A first-principles study of anionic (S) and cationic (V/Nb) doped Sr2Ta2O7 for visible light photocatalysis

Abstract

In order to effectively utilize the visible solar light to catalyze and decompose water into hydrogen and oxygen, the ultraviolet light responsive photocatalyst Sr₂Ta₂O₇ is engineered via co-doping of the anionic (S) and cationic (V/Nb) to shift the VBM (valence band maximum) upward and CBM (conduction band minimum) downward by approximately 1 eV, respectively. By first principles study (GGA-PBE), it is discovered that the VBM of (S, V) co-doped Sr₂Ta₂O₇ is shifted upward by 1.14 eV while the CBM of this system is shifted downward by 0.68 eV, which is due to the appearance of impurity states near the VBM and CBM, respectively.
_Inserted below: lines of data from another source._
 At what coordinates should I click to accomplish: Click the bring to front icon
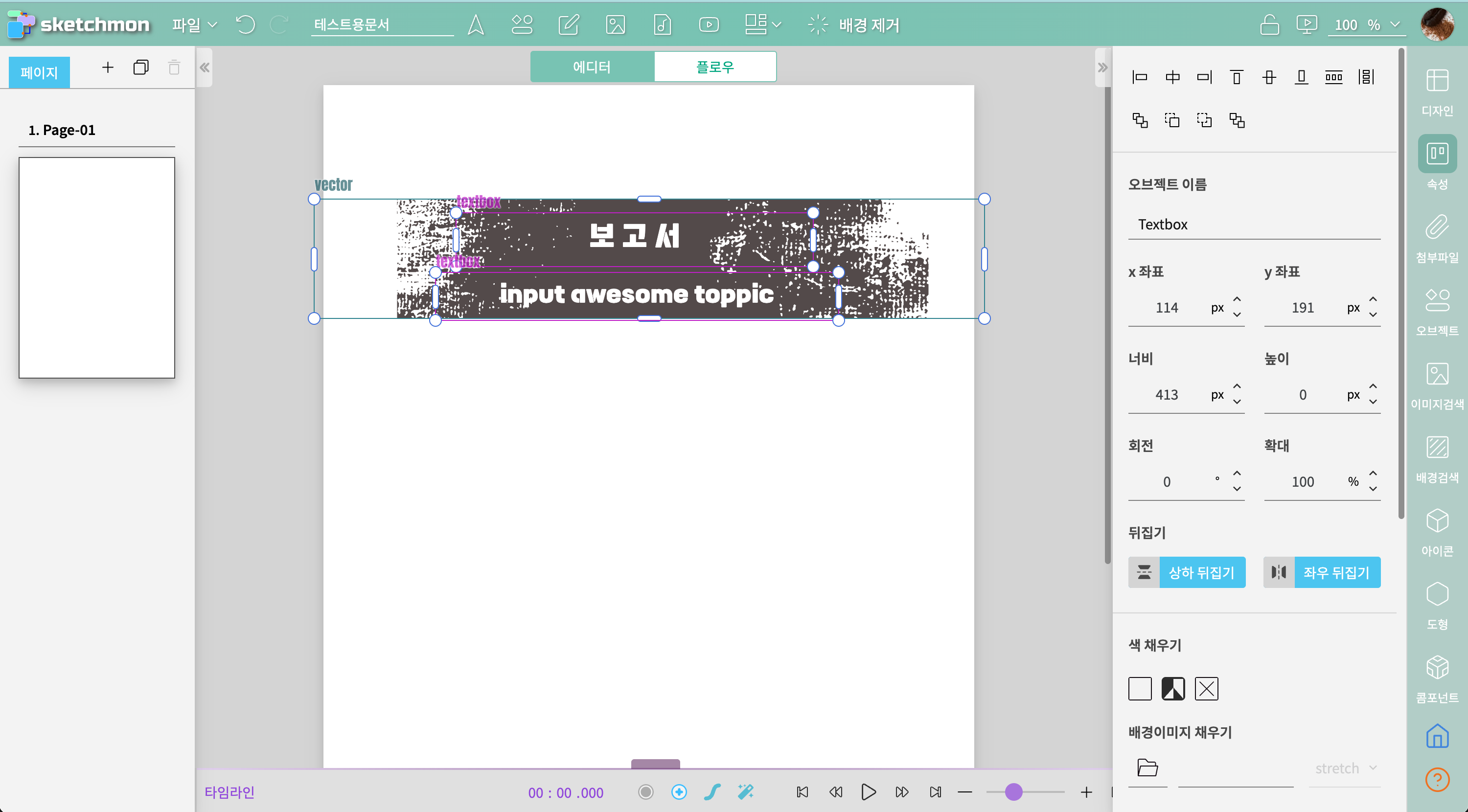click(1140, 120)
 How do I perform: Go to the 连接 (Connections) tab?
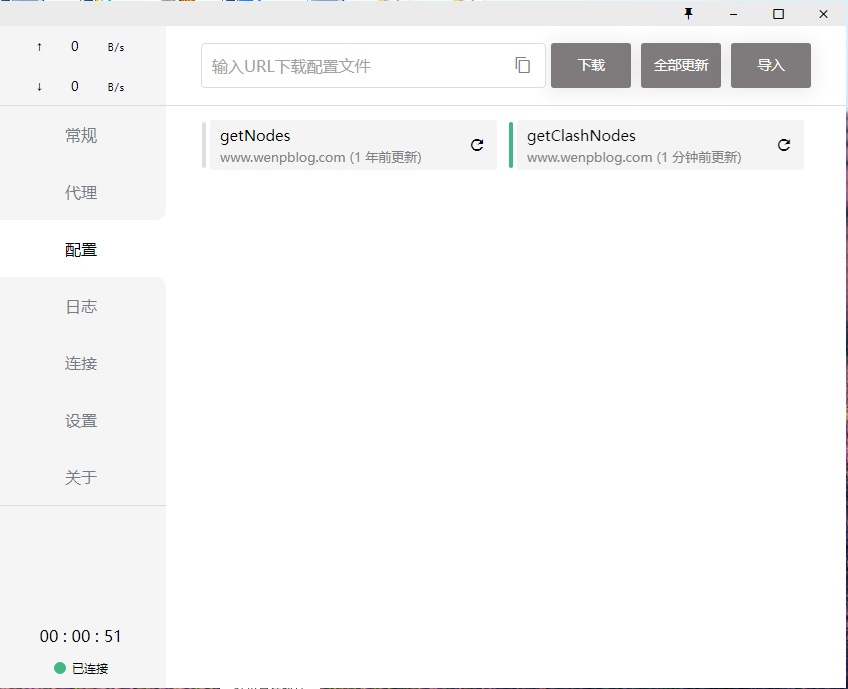(81, 364)
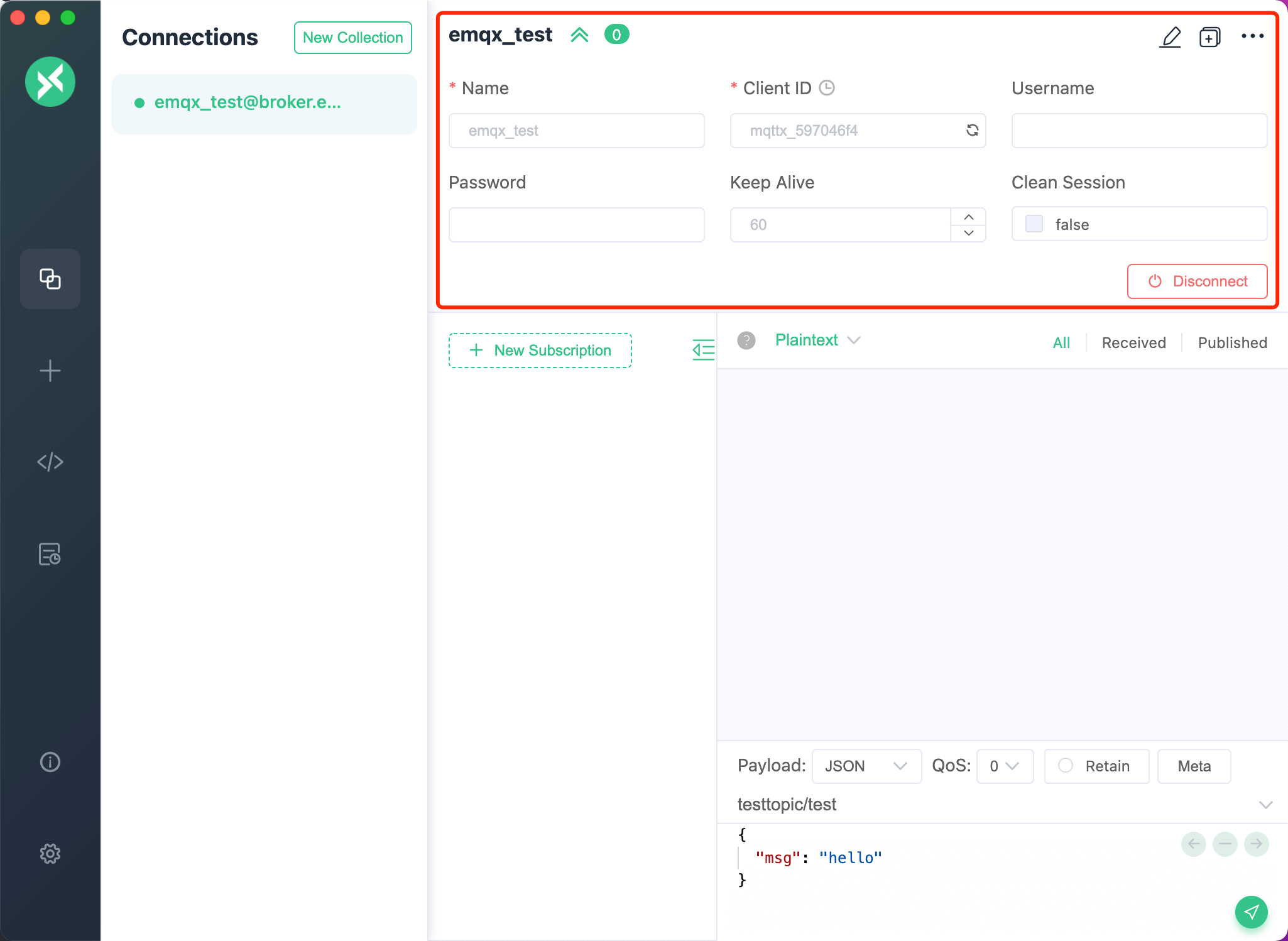Image resolution: width=1288 pixels, height=941 pixels.
Task: Click the plus new connection sidebar icon
Action: (x=50, y=371)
For (S, Nb) co-doped Sr₂Ta₂O₇, the VBM is shifted upward by 0.74 eV and the CBM is shifted downward by 0.63 eV. No impurity states of Nd are created, neither near the CBM nor in the band gap for (S, Nb) co-doped case, probably because the Sr₂Ta₂O₇ is essentially isostructural with Sr₂Nb₂O₇. For these two systems mentioned above, it could be a feasible way for Sr₂Ta₂O₇ photocatalyst on water splitting under UV irradiation to convert into the visible light-utilizing material without introducing extra electrons or holes.